Among the entries below, extract exactly the lines that run from the one with "Alle akzeptieren (698, 2479)" through the one with "CoffeeB by Café Royal Hazelnut", both ends included.

[Stored items]
──────
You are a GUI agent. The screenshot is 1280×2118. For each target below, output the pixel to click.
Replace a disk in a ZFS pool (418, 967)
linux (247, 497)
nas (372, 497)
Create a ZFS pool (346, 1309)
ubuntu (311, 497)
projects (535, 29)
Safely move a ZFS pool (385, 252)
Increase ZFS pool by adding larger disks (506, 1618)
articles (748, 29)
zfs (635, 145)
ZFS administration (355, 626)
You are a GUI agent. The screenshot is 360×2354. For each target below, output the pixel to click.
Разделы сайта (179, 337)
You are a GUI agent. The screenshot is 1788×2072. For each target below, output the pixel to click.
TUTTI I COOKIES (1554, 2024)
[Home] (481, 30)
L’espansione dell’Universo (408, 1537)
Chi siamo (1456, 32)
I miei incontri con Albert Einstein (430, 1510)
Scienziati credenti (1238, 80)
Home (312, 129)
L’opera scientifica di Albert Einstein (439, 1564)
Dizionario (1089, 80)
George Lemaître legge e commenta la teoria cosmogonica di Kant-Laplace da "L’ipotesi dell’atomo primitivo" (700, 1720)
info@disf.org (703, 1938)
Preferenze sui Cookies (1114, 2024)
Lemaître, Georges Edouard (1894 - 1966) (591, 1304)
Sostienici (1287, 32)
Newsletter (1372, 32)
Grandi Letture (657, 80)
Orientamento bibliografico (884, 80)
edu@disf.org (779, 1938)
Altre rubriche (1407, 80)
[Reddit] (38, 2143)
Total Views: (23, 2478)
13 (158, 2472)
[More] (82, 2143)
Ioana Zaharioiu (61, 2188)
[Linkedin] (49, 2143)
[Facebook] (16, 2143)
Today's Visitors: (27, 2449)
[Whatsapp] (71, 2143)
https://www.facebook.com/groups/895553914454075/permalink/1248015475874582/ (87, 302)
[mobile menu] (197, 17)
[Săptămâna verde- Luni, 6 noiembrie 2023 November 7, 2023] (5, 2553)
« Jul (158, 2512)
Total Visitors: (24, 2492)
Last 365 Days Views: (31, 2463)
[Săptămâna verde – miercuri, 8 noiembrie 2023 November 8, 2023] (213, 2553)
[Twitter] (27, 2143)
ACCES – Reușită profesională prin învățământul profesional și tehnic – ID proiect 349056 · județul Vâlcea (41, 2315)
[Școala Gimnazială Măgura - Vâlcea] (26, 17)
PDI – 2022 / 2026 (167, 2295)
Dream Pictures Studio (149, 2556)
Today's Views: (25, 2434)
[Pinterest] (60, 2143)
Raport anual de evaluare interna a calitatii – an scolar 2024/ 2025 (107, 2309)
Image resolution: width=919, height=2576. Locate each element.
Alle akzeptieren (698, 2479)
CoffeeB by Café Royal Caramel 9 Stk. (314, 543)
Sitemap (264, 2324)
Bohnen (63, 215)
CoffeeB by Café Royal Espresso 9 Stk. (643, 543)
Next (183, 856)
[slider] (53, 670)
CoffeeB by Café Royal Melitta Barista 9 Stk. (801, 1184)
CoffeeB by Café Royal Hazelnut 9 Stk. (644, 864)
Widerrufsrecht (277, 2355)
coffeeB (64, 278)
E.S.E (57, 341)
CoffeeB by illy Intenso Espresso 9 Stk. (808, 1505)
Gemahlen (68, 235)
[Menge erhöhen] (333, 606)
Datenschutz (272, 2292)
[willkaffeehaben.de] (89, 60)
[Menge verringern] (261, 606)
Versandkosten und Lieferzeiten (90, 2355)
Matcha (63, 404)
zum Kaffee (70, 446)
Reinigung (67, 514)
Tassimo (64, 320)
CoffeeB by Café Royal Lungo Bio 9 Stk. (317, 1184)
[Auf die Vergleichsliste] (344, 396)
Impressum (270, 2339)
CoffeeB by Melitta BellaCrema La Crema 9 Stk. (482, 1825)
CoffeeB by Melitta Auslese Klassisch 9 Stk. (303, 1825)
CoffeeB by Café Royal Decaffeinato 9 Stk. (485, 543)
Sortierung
──────
#### Exercise result:
Alle akzeptieren (698, 2479)
CoffeeB by Café Royal Caramel 9 Stk. (314, 543)
Sitemap (264, 2324)
Bohnen (63, 215)
CoffeeB by Café Royal Espresso 9 Stk. (643, 543)
Next (183, 856)
[slider] (53, 670)
CoffeeB by Café Royal Melitta Barista 9 Stk. (801, 1184)
CoffeeB by Café Royal Hazelnut 9 Stk. (644, 864)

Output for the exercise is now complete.